Um batalhão do Exército é a principal fonte de renda e desenvolvimento da região do Alto Rio Negro, no noroeste do Estado do Amazonas. Os 32 mil moradores de São Gabriel da Cachoeira, município do tamanho de Portugal, a 1.601 quilômetros por barco de Manaus, dependem dos militares para fazer uma simples cirurgia ou deslocamentos de emergência. O único hospital da cidade, construído pelo Projeto Calha Norte, é administrado pelo Exército.
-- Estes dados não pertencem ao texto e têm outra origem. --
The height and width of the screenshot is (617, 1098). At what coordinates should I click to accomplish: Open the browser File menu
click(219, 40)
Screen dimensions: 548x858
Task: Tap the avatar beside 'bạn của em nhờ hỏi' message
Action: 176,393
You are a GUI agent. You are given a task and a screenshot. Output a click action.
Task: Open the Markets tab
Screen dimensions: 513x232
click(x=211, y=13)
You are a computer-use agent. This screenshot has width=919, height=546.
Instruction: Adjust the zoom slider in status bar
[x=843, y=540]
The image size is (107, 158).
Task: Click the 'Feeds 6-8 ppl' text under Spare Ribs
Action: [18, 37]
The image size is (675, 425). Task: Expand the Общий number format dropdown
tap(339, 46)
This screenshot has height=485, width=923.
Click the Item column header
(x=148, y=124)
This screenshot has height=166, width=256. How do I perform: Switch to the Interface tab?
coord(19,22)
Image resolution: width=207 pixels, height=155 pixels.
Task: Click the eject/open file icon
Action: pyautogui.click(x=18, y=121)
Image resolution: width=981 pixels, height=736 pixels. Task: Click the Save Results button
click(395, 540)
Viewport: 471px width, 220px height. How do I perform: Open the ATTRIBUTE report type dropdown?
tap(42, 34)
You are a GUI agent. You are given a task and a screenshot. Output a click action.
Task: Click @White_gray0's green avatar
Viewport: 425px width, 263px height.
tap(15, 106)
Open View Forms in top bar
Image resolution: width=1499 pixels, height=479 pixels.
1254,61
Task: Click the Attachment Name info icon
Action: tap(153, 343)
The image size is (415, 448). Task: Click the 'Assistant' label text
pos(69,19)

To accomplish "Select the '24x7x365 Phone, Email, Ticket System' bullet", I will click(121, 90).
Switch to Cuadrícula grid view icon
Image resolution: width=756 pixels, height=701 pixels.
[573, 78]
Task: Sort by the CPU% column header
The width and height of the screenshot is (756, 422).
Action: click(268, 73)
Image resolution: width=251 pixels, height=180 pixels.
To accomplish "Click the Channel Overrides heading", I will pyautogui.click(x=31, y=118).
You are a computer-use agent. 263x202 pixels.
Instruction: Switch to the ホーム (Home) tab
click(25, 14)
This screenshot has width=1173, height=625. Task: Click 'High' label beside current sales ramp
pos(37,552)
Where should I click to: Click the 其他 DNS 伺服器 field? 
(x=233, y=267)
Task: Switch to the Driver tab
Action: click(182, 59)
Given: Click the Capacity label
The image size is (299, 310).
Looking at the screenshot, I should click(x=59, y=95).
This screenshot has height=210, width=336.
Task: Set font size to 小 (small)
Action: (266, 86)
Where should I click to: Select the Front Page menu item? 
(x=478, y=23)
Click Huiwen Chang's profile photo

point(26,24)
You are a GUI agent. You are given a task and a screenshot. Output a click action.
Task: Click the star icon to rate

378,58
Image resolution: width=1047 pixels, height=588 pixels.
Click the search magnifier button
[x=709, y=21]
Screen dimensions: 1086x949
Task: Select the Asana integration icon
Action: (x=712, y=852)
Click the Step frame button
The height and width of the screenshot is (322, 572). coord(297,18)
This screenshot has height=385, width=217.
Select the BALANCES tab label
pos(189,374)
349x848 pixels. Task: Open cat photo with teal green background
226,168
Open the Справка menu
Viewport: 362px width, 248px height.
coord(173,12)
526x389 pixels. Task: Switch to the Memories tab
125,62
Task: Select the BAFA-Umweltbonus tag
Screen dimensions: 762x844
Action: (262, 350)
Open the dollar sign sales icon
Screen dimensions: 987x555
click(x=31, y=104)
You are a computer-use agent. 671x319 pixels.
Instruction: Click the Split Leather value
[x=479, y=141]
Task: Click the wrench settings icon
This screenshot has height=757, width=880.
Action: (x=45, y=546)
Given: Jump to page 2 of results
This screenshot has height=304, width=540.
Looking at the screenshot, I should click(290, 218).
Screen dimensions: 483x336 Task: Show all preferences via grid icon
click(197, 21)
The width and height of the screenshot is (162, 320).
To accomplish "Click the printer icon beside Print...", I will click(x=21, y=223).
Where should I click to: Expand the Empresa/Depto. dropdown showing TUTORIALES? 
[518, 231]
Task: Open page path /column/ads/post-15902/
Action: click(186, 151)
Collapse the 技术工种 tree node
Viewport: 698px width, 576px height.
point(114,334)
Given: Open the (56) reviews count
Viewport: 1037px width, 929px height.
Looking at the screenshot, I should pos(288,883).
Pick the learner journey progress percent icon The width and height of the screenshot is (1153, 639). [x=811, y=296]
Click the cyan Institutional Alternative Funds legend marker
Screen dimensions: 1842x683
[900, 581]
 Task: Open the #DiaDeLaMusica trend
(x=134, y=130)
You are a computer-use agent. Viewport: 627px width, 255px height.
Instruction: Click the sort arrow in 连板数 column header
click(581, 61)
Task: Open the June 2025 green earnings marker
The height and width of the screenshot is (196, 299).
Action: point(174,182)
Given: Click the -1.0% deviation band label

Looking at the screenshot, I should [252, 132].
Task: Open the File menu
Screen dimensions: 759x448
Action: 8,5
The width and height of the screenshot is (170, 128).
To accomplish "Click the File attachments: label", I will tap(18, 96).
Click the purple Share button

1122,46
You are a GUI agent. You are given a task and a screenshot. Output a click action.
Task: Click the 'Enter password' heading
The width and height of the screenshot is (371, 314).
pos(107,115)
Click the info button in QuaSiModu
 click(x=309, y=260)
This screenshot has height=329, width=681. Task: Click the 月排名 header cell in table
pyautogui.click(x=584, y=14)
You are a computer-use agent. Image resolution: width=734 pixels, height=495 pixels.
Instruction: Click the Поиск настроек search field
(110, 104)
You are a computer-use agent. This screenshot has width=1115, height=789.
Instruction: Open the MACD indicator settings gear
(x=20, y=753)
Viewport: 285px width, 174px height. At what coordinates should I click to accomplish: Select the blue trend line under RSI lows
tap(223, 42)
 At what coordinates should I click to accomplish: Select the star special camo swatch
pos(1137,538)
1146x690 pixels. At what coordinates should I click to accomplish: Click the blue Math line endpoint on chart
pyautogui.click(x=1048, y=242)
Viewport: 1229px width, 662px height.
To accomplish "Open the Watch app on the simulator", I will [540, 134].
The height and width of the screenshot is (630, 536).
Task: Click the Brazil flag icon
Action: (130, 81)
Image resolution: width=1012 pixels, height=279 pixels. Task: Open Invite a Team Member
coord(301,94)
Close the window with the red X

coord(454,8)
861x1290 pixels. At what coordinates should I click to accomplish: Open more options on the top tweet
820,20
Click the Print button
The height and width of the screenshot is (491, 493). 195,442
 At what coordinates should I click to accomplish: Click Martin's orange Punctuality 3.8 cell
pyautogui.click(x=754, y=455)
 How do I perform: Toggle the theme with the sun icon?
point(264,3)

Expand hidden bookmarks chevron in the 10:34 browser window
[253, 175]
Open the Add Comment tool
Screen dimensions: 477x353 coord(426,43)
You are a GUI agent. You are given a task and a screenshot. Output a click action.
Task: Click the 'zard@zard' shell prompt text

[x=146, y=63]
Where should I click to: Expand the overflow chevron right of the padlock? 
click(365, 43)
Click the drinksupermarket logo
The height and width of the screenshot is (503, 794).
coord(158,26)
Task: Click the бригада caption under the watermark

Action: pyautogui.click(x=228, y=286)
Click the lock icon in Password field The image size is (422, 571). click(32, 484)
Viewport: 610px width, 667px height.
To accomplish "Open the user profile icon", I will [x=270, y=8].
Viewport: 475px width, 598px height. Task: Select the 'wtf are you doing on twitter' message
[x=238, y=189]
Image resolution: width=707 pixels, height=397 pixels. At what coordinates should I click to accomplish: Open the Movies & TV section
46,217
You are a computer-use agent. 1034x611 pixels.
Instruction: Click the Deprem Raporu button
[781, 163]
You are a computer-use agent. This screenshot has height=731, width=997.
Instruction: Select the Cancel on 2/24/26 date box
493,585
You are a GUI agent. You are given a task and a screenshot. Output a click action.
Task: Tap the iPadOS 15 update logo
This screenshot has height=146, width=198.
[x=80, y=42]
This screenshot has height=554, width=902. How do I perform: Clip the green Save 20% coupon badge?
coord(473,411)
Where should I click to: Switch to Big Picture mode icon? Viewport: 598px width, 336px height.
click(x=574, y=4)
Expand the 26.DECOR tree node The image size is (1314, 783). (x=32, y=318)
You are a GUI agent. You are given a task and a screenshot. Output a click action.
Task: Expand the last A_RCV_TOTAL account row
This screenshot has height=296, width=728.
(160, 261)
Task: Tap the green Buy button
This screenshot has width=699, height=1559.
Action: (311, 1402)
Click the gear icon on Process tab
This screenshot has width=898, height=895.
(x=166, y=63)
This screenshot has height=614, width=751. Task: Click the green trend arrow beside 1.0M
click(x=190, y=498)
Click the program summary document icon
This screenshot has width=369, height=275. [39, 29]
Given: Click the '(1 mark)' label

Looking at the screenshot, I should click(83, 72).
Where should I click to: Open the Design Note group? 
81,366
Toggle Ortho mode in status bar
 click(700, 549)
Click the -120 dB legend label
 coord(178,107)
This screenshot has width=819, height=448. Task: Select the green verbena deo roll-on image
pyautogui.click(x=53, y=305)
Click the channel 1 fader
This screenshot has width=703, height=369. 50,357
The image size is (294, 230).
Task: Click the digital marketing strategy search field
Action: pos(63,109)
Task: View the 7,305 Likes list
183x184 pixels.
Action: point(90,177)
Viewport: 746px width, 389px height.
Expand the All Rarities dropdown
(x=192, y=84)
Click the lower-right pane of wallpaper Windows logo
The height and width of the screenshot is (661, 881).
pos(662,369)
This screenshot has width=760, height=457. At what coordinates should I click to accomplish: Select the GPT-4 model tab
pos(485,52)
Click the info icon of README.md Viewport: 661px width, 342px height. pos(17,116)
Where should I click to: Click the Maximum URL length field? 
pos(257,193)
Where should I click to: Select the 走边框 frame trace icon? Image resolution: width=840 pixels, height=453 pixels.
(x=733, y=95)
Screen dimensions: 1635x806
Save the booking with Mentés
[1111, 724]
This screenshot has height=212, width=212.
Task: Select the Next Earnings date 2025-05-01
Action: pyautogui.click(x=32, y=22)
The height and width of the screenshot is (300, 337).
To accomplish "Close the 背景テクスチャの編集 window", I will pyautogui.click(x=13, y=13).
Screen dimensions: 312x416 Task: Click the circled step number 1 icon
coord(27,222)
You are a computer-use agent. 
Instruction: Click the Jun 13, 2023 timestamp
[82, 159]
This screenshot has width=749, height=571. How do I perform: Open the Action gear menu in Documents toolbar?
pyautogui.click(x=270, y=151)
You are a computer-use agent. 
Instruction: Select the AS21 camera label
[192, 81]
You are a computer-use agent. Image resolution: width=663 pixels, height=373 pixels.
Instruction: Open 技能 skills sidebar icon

O pequeno comércio e o setor de serviços têm como principal clientela os soldados e oficiais que trabalham no 5.o Batalhão de Infantaria de Selva.
Os remédios e equipamentos usados pelos militares no atendimento aos pacientes são os convencionais, mas rituais indígenas são permitidos nas dependências do hospital. "Nós permitimos que os índios façam seus rituais e pajelanças, desde que não incomodem outros pacientes", afirma o coronel André Luiz Portela Martins, diretor do hospital.
Com mais de 400 comunidades indígenas distantes até 500 km da sede, o município não tem estradas por terra, e os rios apresentam trechos de cachoeira. "Quem mora em comunidades enfrenta até cinco dias nas correntezas do rio ou pede carona aos pilotos do Exército para chegar à cidade", diz o prefeito Raimundo Quirino Calixto (PPS). "Antes dos militares São Gabriel era uma aldeia."
Qualidade - Mas para líderes indígenas e comunitários, apesar de garantir segurança, os sete Pelotões Especiais de Fronteira ainda não contribuem para a melhoria da qualidade de vida e o desenvolvimento das localidades situadas nos 1.500 quilômetros de fronteira com a Colômbia e a Venezuela.
A proposta do governo previa a atuação, nestes centros isolados na selva, de representantes de órgãos diversos, como Polícia Federal, Funai, Fundação Nacional de Saúde (Funasa) e bancos oficiais. Na prática, apenas os militares foram deslocados para os pelotões.
"A presença do Exército trouxe segurança na fronteira, mas os espaços construídos para outros órgãos estão vazios", reclama o diretor da Federação das Organizações Indígenas do Rio Negro (FOIRN), Domingos Barreto Tucano.